Kids Who Admire Antisocial Peers Often Imitate Their Behavior

If you ever saw the classic film, A Christmas Story, then you probably remember two of the film's most memorable characters—a big redheaded bully named Scut Farkus and his little dark-haired sidekick, Grover Dill.
Scut obviously didn't think very highly of Grover. Yet Grover helped Scut terrorize other youngsters because he wanted to curry Scut's favor. And that seems to be the case with bullies and their sidekicks in real life as well, a new study suggests. It found a link between adolescents' admiration of antisocial peers who did not admire them and the adolescents' commission of antisocial behaviors.
The study was conducted by Jaana Juvonen, Ph.D., chair of developmental psychology, and Alice Ho, a doctoral student in psychology studies in education, at the University of California at Los Angeles. Results were published in the July Journal of Youth and Adolescence.
The study included some 1,300 urban middle-school students from various ethnic backgrounds.
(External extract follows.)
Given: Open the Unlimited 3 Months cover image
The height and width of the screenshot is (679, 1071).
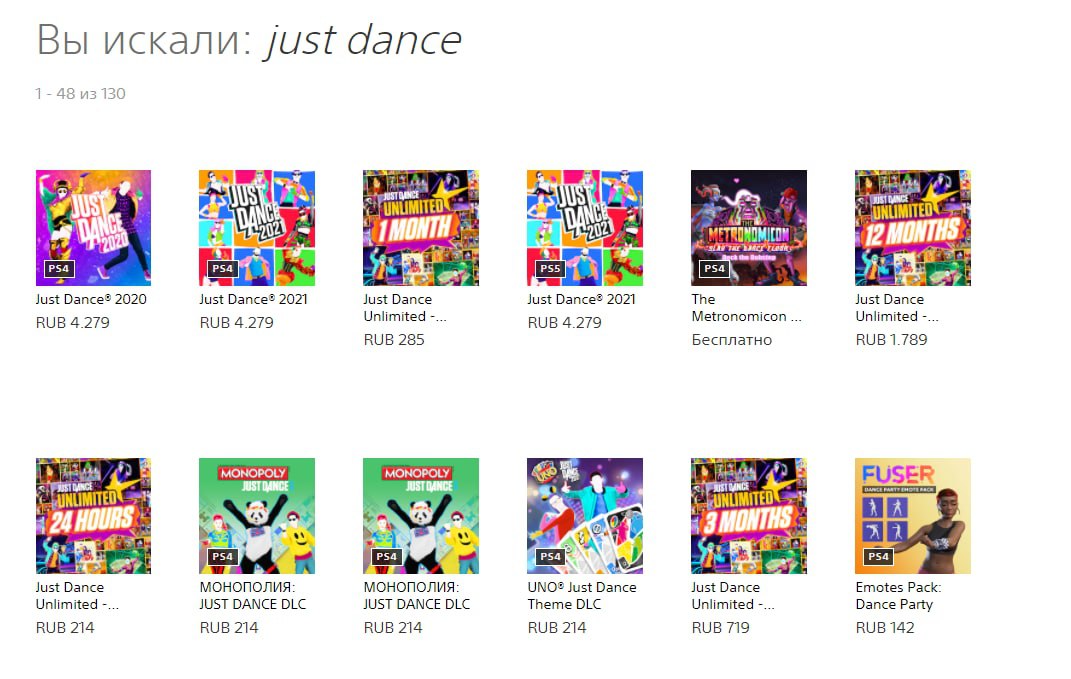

The researchers evaluated, during the first semester of middle school—that is, during the first semester of sixth grade—which students their peers viewed as antisocial, which they viewed as “cool,” and which they viewed as both. The researchers gave statements describing antisocial behavior—for example, “starts fights or pushes other kids around” or “spreads nasty rumors about other kids.”
The researchers then tracked the students' antisocial behaviors throughout their middle-school years—that is, from sixth through eighth grades. (The tracking was done with the help of the students' teachers.) Finally the researchers, while taking gender and ethnic differences as well as students' initial levels of antisocial conduct into consideration, assessed whether there were links between students' views of antisocial peers at the start of middle school and their own antisocial behaviors later in middle school.
There was, the researchers found. The more often during the first semester of middle school that students rated those antisocial peers as“ cool” who did not reciprocate the rating, the more they engaged in antisocial conduct such as arguing, fighting, and bullying later in middle school.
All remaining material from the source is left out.